I'm an angle grinder\wire brush followed by bastard and fine tooth file guy, what do you do?
And do you do the same for your shovels and spades?
You mention bike lube for keeping things moving, do you use alcohol for cleaning or would WD 40 work?
PS: You got any ideas on my strange tools posted in the Photo Gallery?
Location: Oregon, Western
Posted: Jan-30-2005 at 6:15pm
I use a bench grinder on my shovels, but I think I'll be using the angle grinder more on those. I keep one in my truck to sharpen shovels on-site.
I use a file on my loppers.
There is a great sharpening service in Beaverton, Oregon called DCP Sharpening that has sharpened my arborist saws as good if not better than new. They used to do surgical instruments, but stick to knives, saw chain and tools now.

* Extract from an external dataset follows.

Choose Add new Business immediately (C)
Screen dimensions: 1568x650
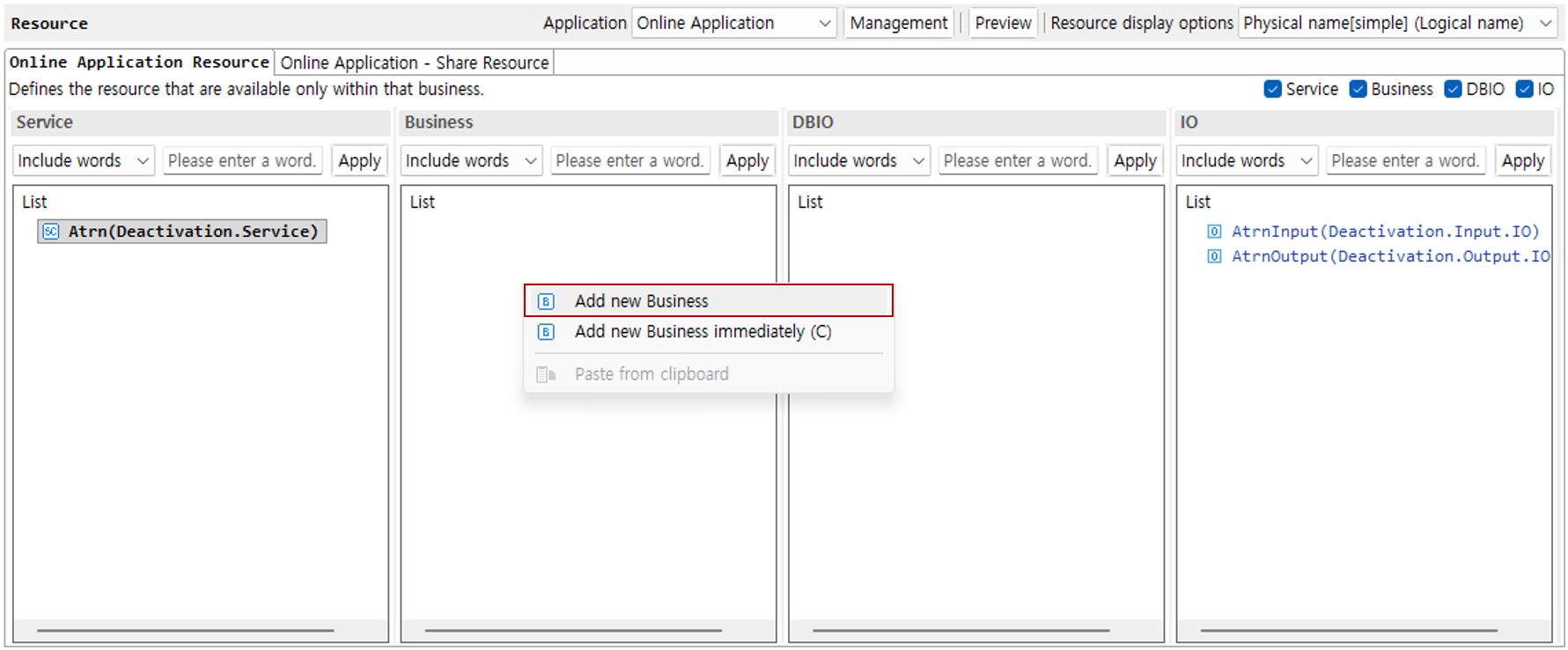click(703, 332)
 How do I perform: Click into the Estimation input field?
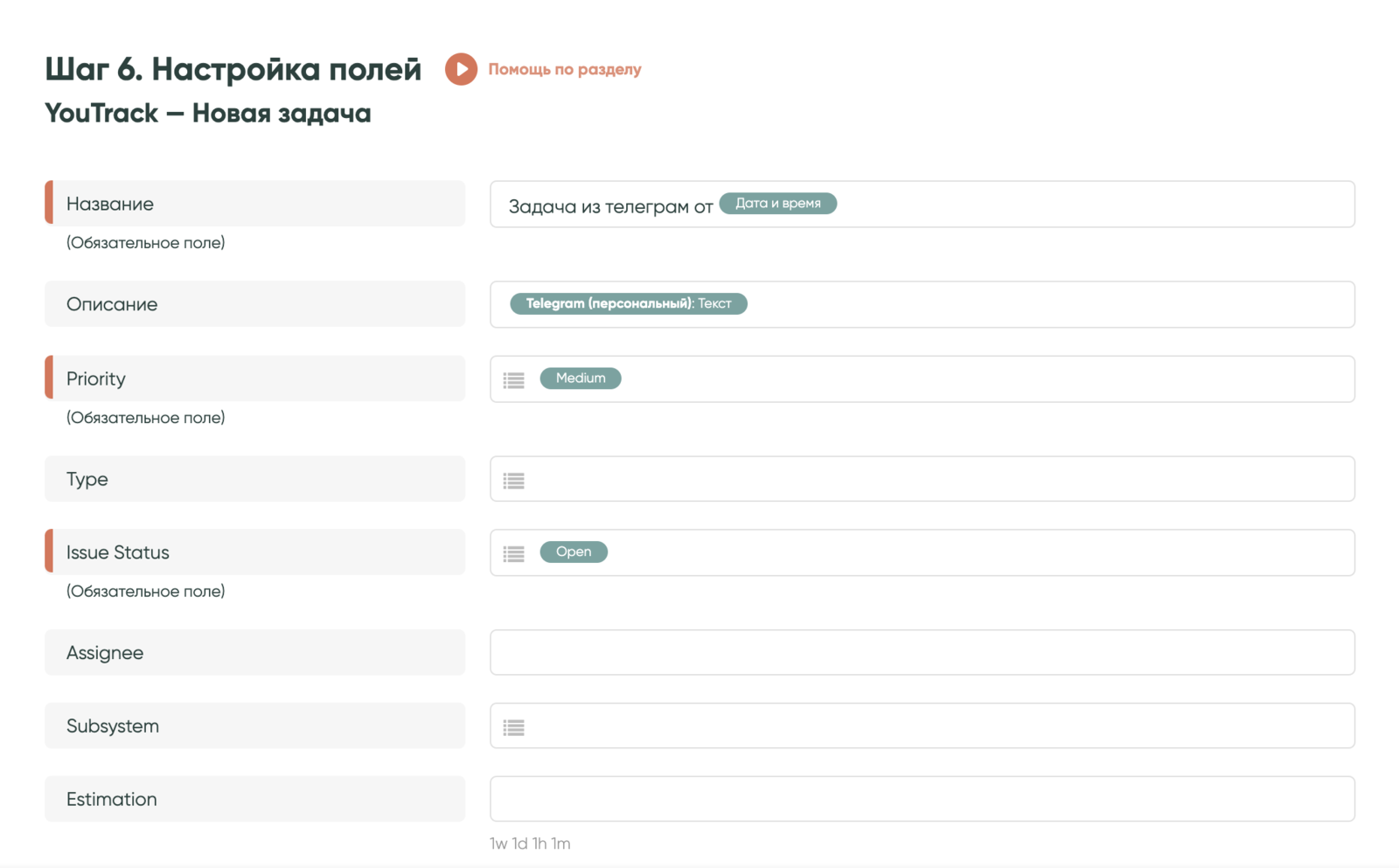[x=922, y=799]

503 - 644 -7379 for anyone near Beaverton. Many small engine repair shops accumulate orders for sharpening or for sharpening pick-up.
That lube I use is for lube only. I keep a tiny spray bottle of 5% bleach with water in the door pocket of my pickup to spray pruning tools as needed.
I heard that some tree workers are using cans of Lysol for convenience because it's so neat and handy.
Location: Washington, Kitsap Peninsula
Posted: Jan-31-2005 at 10:21am
When sharpening the loppers I always wonder if I am doing it right. Is it possible to describe the best method of sharpening. I use our knife sharpener. Is it like sharpening scissors?
Location: Oregon, Western
Posted: Jan-31-2005 at 9:12pm
My guess is that is would be more like sharpening a knife blade than scissors. Scissors seem to have rather abrupt angles to the cutting edges, whereas knife blades have an edge similar to about 6 to 8 degrees.
I'd like to try mine on the knife sharpener just to see how it turns out.
Pruners never seem to come with sharpening directions. It seems they expect people to look at the edge and take a guess at which surfaces and angles to sharpen.
Saw chain on the other hand has a lot of literature available. I don't keep any on hand since I've done it for a while. But saw chain has two angles involved. One angle to hold the file based on right-to-left, and another angle for up or down. Basically the file is held about 30 degrees to the left or right while simultaneously holding the handle downward about 5 degrees.
Saw chain sharpening is one of my least favorite chores.
I keep a permanent marker in my sharpening tray to mark the first cutter I sharpen on each side so I know when I've finished one side. A sharpened edge is usually more shiny, but often dirt covers the edge while it rotates through the saw.